One source of confusion is in the type of advertising that is legally allowed for condo hotel projects. Some condo projects have advertised themselves as real estate investments, but because the value of these condos as a real estate investment is not entirely clear, the U.S. government currently disallows use of any reference to “investment” when advertising condo hotels.


The analysis of the economics of a condo hotel unit is the primary reason they are not allowed to be called “investments.” Establishing a value, return or projecting income is extremely difficult because of the challenge of getting accurate information about the potential income stream. Sellers do not provide data or estimates for room rates or occupancy levels for fear of coming under U.S. Securities and Exchange Commission (SEC) regulations on investments, as opposed to real estate regulations.


The primary factors that contribute to the financial outcome in ownership are rental revenue, appreciation or depreciation, lending and tax deductions.


Rental revenue is shared with the management company, and owners typically pay no upfront fees for management, which includes the marketing and reservation of the units. Typical monthly fees for units in the rental pool include FF&E (furniture, fixtures and equipment) reserve and resort fee(s).


Although the revenue splits between owner and management company do vary from project to project, most hover around 50 percent. Most condo hotels, and especially branded hotels like Westin or Ritz-Carlton, are strategically located in resort economies or popular urban destinations, which allow for high nightly rates and consistent year-round occupancy. Rental income from hotel guests is at the mercy of travel patterns and may decline.


Just like traditional real estate, appreciation is never guaranteed. This very scenario most recently occurred in Las Vegas. Several of the more notable condo hotels have sold for less in the resale market than during pre-construction.


Financing is generally costlier for a primary residence. Mortgage rates may be a full point higher, and in the past, this was especially true because financial institutions were unfamiliar with the condo hotel concept. Pre-construction purchases require a significant down payment, and buyers will not see financial return or be able to use their unit until the hotel is completed and ready for operation. Furthermore, owners may have to purchase extra insurance to protect against liability claims and some types of damage or loss.

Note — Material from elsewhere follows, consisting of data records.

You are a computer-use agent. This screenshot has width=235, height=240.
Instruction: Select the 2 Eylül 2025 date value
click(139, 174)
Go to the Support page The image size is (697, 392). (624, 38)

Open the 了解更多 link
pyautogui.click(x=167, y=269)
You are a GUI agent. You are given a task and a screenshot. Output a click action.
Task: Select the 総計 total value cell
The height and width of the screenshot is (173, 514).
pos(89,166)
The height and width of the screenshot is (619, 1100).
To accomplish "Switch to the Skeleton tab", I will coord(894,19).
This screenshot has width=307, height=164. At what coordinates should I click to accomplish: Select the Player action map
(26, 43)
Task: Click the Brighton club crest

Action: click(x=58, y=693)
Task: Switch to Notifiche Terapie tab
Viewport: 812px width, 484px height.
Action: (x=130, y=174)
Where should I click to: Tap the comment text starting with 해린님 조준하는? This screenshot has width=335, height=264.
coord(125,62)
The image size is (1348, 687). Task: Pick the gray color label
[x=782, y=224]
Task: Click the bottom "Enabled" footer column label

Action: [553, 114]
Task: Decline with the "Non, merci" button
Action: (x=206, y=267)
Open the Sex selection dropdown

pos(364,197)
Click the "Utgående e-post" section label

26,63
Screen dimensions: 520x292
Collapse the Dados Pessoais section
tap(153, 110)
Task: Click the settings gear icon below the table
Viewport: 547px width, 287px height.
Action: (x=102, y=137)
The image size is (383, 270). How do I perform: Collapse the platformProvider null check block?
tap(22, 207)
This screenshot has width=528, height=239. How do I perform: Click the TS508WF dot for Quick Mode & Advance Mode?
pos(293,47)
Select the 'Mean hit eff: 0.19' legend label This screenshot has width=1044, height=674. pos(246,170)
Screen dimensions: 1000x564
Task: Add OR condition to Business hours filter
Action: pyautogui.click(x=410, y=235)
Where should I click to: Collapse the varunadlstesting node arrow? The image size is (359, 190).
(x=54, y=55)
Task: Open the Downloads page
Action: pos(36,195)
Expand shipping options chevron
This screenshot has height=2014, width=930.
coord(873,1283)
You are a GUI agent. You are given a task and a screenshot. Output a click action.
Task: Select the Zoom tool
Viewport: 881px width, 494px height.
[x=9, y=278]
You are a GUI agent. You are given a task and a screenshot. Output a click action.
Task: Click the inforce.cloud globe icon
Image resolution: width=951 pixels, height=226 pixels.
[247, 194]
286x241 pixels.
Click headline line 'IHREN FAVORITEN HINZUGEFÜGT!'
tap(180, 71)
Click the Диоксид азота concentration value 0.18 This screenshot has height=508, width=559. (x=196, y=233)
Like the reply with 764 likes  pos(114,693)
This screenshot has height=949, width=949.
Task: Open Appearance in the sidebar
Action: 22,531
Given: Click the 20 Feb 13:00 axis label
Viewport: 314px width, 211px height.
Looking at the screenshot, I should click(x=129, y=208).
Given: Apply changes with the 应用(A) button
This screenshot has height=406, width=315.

As with most condominiums, owners of condo hotel units are required to pay fees, commonly referred to as HOAs. The fees and services can vary a great deal. Factors causing a fluctuation are the hotel’s star rating and operation level and its physical location. A property located on the ocean, for example, can experience coastal weather regular basis, which in turn can increase the need for more regular maintenance to the exterior of the building. Along those same lines, a property located in a ski resort must weather powerful winter storms and must also deal with snow removal services.


Exceptions aside, many of the fees and services found in HOAs are fixed and fluctuate very little from project to project. Services such as these usually include general unit utilities, common area utilities, individual room and building reserves, grounds maintenance, exercise area use fees, security, pest control, mechanical repair costs, safety alarm systems, parking area and pool area maintenance, and owner management and administrative services. Items related to hotel guest impact are generally not included in the HOA fees; these would include housekeeping and costs related to hotel staffing and operation.